Cineteatro Capitólio - Teatro Raul Solnado já funciona



Sérgio Godinho, Marco Rodrigues e o Famous Fest são algumas das propostas da Sons em Trânsito, concessionária do teatro de Lisboa.

"O primeiro dia do resto da vida do Cineteatro Capitólio - Teatro Raul Solnado foi na sexta-feira, com o primeiro de três espetáculos de Sérgio Godinho", disse Vasco Sacramento, diretor da produtora de espetáculos Sons em Trânsito, na conferência de imprensa de apresentação "da nova identidade e das primeiras propostas de programação agendadas" para aquele teatro no Parque Mayer, em Lisboa.

A Sons em Trânsito venceu o concurso de concessão do Capitólio, promovido pela Câmara Municipal de Lisboa (CML), proprietária do edifício. Depois de encerrado durante mais de 30 anos, o Capitólio, sofreu obras de requalificação, concluídas no final de 2016, e já recebeu, no ano passado, alguns eventos. Mas só agora se inicia a programação da Sons Trânsito concessionária do espaço nos próximos cinco os anos, num contrato que poderá ou não ser renovado findo esse período.

O concurso foi aberto porque, disse a vereadora da Cultura, Catarina Vaz Pinto, "a CML e a EGEAC [empresa municipal de gestão dos equipamentos e animação culturais] não podem, não querem, nem devem fazer tudo". "Já temos estabelecido várias parcerias e há outras entidades que, se calhar, podem fazer melhor do que nós", explicou.

"Para nós é uma grande responsabilidade e também uma enorme alegria ter este espaço", disse Vasco Sacramento. Para além de ser uma sala histórica situada "numa zona nevrálgica da cidade", esta é também a oportunidade para "preencher uma lacuna" que havia em Lisboa: de espaços para espetáculos com plateia em pé de média dimensão. Ideal, para concertos que não tenham a dimensão de um Coliseu, por exemplo.

Mas não só.

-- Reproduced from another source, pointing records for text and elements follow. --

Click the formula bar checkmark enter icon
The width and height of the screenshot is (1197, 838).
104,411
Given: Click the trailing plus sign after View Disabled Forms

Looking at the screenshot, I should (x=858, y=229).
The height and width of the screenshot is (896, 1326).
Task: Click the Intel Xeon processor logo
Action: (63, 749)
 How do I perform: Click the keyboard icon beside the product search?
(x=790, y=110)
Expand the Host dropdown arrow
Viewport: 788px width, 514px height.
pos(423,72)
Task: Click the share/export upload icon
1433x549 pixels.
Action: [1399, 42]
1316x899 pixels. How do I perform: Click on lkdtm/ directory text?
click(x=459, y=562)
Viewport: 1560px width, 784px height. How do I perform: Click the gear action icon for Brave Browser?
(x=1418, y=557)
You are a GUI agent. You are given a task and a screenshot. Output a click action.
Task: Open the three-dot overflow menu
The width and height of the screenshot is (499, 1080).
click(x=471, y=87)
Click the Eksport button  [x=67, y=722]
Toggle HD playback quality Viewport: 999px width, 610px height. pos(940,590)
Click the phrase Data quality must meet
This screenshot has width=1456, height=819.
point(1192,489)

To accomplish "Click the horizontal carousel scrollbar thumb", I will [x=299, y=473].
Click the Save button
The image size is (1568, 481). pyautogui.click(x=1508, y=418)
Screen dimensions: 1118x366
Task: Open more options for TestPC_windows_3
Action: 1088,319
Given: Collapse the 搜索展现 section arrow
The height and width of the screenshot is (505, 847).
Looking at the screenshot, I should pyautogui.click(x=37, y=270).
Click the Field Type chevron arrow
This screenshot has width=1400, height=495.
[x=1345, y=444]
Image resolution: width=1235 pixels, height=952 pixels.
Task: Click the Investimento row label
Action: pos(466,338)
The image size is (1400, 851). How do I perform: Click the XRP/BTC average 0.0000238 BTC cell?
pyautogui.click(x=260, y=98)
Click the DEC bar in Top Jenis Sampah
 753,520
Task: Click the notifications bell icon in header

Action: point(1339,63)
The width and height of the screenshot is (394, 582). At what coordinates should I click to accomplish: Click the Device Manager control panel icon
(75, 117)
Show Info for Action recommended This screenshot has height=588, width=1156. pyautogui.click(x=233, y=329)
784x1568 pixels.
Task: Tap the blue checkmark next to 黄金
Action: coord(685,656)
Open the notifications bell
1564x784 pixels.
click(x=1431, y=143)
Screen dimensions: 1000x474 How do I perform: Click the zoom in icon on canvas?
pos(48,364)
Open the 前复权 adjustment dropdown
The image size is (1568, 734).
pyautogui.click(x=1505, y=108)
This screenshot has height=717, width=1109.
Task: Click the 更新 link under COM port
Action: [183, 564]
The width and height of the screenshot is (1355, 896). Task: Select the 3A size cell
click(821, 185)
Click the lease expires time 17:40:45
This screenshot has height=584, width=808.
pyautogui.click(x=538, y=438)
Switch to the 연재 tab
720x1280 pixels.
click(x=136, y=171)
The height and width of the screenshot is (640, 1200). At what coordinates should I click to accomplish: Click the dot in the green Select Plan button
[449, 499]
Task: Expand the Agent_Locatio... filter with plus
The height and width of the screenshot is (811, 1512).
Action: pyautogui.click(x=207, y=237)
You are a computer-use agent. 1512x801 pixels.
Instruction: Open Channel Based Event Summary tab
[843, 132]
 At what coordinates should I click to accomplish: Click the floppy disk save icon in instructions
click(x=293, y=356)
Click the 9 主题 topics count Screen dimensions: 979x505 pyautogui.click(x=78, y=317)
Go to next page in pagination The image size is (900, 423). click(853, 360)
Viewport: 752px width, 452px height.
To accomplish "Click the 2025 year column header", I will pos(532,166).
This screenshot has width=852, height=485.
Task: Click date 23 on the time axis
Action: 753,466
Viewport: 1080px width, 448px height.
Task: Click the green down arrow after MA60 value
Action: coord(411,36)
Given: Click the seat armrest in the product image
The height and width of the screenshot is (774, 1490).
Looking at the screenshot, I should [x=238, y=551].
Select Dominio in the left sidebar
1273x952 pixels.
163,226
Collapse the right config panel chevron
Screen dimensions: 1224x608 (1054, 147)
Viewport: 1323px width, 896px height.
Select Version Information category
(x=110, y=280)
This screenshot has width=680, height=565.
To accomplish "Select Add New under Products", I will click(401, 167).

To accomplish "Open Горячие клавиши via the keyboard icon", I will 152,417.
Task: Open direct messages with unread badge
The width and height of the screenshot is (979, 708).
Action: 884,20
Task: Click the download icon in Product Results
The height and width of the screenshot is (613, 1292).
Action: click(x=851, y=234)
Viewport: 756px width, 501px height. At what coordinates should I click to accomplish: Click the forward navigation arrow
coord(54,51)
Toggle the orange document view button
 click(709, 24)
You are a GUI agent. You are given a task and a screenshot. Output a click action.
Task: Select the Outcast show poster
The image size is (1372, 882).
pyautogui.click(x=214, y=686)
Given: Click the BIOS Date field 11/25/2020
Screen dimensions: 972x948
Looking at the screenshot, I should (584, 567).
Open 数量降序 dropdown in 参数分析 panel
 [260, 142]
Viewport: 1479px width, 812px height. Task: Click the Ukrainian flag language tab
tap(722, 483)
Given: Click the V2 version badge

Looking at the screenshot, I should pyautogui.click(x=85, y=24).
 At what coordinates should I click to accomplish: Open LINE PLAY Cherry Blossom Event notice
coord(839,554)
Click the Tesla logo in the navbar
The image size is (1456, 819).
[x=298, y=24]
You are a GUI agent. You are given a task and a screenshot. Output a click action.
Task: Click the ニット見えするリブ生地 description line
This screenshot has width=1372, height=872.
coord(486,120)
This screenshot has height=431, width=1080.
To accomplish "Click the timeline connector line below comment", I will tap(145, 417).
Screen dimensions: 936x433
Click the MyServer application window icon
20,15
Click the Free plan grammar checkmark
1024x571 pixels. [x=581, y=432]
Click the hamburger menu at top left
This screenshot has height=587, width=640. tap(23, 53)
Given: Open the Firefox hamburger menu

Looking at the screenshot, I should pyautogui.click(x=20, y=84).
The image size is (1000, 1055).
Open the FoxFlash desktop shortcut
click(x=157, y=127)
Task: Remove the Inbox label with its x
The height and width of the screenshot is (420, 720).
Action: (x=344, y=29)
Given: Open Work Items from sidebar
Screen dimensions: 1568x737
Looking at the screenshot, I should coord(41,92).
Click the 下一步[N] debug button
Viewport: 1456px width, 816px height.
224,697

Vasco Sacramento destacou "as possibilidades que a sala abre", já que "tanto se adequa a espetáculos de plateia sentada como em pé, e permite que o palco seja colocado no meio". Essa "versatilidade" do espaço é uma das características que mais lhe agrada, "Gostaríamos de promover o conceito de clube, como existe noutras cidades europeias", disse, dando como exemplo o Paradiso, em Amesterdão ou o Fabric, em Paris.

Além da sala principal, que tem grandes janelas que se podem abrir ou não, e que tem uma capacidade que ronda os 400 lugares sentados ou 1000 em pé, existe ainda um terraço preparado para receber cinema, tertúlias ou espetáculos (para 300 a 500 pessoas), sobretudo nos dias de verão, e um palco, mais pequeno, ao ar livre nas traseiras.

Entre a programação apresentada estão, entre outros, além dos espetáculos de Sérgio Godinho, na sexta-feira, no sábado e domingo, a festa dos 11 anos da editora de música eletrónica Bloop Recordings (a 17 de março), os concertos de apresentação dos álbuns novos de Marco Rodrigues (6 de abril), PAUS (13 de abril) e Elisa Rodrigues (24 de maio), o festival de humor The Famous Fest (28 e 29 de setembro) e concertos do festival de música Vodafone Mexesfet (23 e 24 de novembro).

Apesar de a promotora ter como "áreas de aposta" a música, o cinema e o Humor, haverá também "teatro ou moda". "O espaço está aberto a qualquer tipo de manifestação artística", afirmou. A Sons em Trânsito planeia ainda desenvolver um Serviço Educativo, para "criação e fidelização de públicos", que pretende "apresentar em breve".

Com a Junta de Freguesia de Santo António, território onde o Capitólio está situado, está a ser "estudada a possibilidade de fazer uma exposição que ajude a perceber a história do espaço".

Além disso, o teatro irá ainda estabelecer parcerias com outros espaços e outras programções - "para que possamos ser complementares e não concorrenciais" - e terá programação associada aos vários eventos de Lisboa, como o Festival da Eurovisão, os Santos Populares ou a Web Summit. "Não queremos que o Capitólio seja um espaço autista em relação ao que está a acontecer na cidade", disse Vasco Sacramento.